Problem requirements:
Write out all the entries word for word and omit any pictures.

----------

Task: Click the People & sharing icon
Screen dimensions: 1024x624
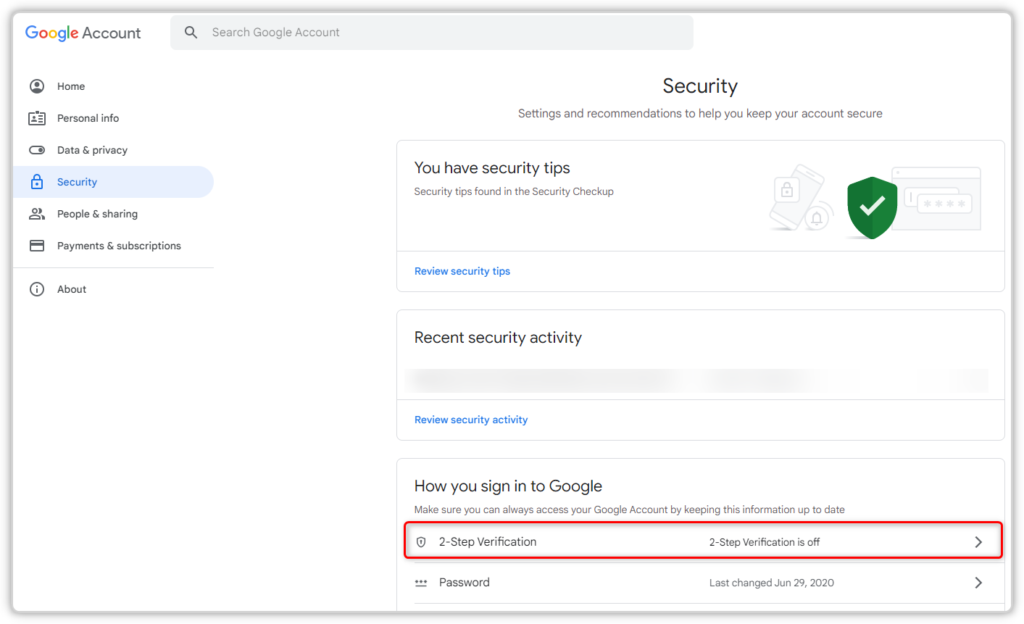Action: (x=37, y=213)
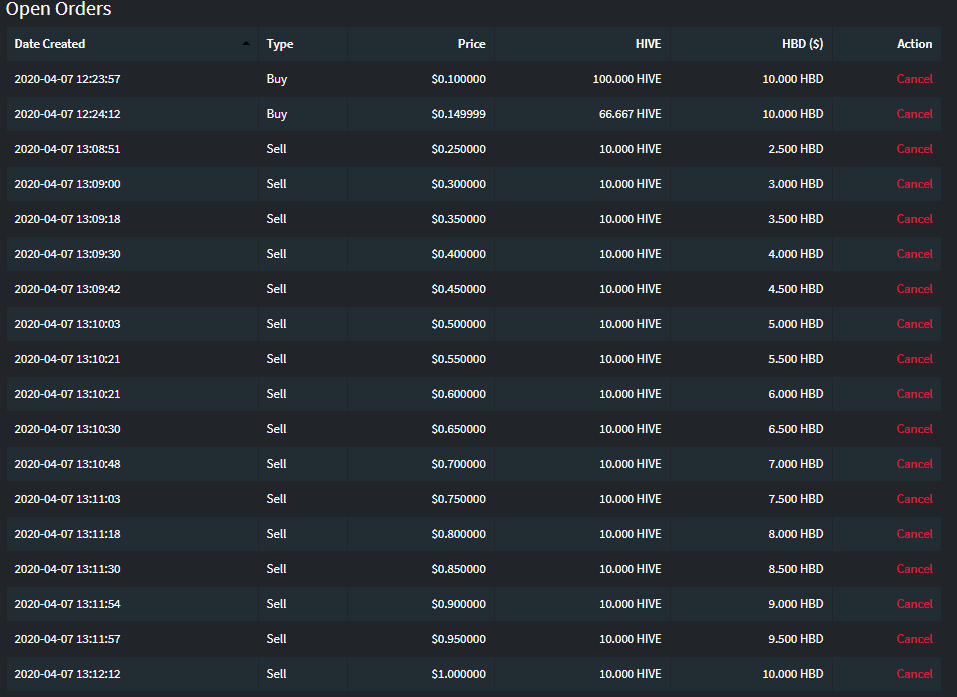Cancel the 3.500 HBD sell order
The image size is (957, 697).
[x=914, y=218]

----------

Solution:
Task: Click the People & sharing icon
Screen dimensions: 1024x624
Action: (x=37, y=213)
Cancel the 3.500 HBD sell order
The image size is (957, 697).
[x=914, y=218]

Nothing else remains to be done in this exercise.